Consider for example the macro named readfile
.
It takes a file name as the argument and reads the file; being used with
simple or nesting flavor of calls, this allows to insert a whole file's
content into your parameter (e.g. into an html page being generated).
If you use readfile
in a lazy macro call, you'll be unable to
compute the name of the file, so you have to know it in advance, but this
might be not a problem. The real problems may arise out of the fact that
in this case the file's content will get processed by the
macroprocessor, so, should there be pieces of text looking like
macro calls, they will get macro-expanded. Again, this might be no
problem if the file is written by you and you're sure there's nothing wrong
in it. It is even possible you decide to do this intentionally. But in
case the file you read this way may (at least in theory) be modified by
someone else, then your security hole is ready to serve: everyone who can
technically supply such a file to your site's implementation, can do
whatever can be done with Thalassa CMS macros, and that's a lot of things.
Definitely it is more than you'd want to allow arbitrary people to do on
your server.
Once again: if all this sounds complicated to you, simply don't use the lazy flavor of macro calls, and that's all.
As it is mentioned above, for a nesting macro call, the process of macro expansion involves applying the macroprocessor to every argument of the macro.
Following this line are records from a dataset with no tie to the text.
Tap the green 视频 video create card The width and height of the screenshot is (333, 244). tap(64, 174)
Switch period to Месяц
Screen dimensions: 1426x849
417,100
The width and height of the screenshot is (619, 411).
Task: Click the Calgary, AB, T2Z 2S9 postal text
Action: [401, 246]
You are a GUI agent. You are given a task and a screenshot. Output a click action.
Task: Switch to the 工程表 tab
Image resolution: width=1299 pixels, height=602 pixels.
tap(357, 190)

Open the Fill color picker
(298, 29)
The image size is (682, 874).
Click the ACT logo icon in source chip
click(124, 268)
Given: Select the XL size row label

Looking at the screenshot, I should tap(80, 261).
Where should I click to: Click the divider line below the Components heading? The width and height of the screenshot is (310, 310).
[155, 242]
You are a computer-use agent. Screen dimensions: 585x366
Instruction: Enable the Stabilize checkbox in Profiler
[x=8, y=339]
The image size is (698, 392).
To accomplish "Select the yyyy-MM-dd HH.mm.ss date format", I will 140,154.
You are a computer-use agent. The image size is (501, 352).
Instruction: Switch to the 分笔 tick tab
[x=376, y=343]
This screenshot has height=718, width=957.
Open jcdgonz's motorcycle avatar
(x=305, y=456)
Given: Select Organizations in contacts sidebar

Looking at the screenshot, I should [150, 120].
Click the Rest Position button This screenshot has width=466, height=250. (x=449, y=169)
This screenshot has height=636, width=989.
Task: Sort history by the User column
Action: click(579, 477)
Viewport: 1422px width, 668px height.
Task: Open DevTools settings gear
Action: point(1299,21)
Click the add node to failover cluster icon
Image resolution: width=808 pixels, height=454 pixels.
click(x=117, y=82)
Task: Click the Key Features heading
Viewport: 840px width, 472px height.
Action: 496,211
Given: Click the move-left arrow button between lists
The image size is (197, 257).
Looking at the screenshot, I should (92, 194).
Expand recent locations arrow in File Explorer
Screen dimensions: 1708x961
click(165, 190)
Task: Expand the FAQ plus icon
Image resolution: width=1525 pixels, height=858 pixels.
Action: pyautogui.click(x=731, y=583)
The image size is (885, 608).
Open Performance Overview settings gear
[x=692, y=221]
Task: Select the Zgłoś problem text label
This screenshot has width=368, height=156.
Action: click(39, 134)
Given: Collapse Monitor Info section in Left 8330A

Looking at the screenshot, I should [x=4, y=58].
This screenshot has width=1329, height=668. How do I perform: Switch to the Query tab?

In other words, every argument of a nesting call gets computed as a separate text to be macroprocessed. In terms of functional programming, all arguments are first evaluated, and only then the actual macro is applied to the results. This is exactly what is usually called eager evaluation model.
It is important to understand that this happens to every argument of the call, every time the call is processed. The macro system used in Thalassa CMS is not a programming language, and it doesn't provide “special” macros that could skip evaluation of some of their arguments depending on values of other arguments. Such “selective” evaluation is simply impossible in this implementation.
Thalassa CMS provides some “conditional” macros, which allow to choose one of two or more variants. What is critically important to understand here is that all variants will be computed every time a call to such a macro is processed. The macro implementation will choose one of the variants afterwards, but it is only after all the variants are computed.
Let's consider a more or less simple example. The opt
, gives access to various options given in the
options
section group. The last macro for our example is
known to us already, it is readfile
we explained earlier. Now look at the following:
%[ifeq:%[opt:scheme:lights]:night :%[readfile:night.txt]:%[readfile:default.txt]]
Well, the result of this is more or less obvious: if the option
scheme/lights
is set to night
, then the whole
construction will be replaced with the night.txt
file's
contents, otherwise the contents of default.txt
will be used.
What is not so obvious is that both files will be read.
Sometimes this can be a problem, specially in case one of the files
actually doesn't exist and an unintentional attempt to read it produces an
error.
For this particular example, it is easy to avoid the problem:
%[readfile :%[ifeq:%[opt:scheme:lights]:night:night.txt:default.txt] ]
Being used this way, ifeq
doesn't choose between two
readfile
call results (after doing them both), as it was done
in the previous example; instead, it
just chooses one of the two file names, and the choice is used as
the readfile
's argument.
In fact, Thalassa provides ways to always avoid unnecessary computations, but attention must be paid to this, and, first things first, the person who writes configuration files should at least understand what the problem is.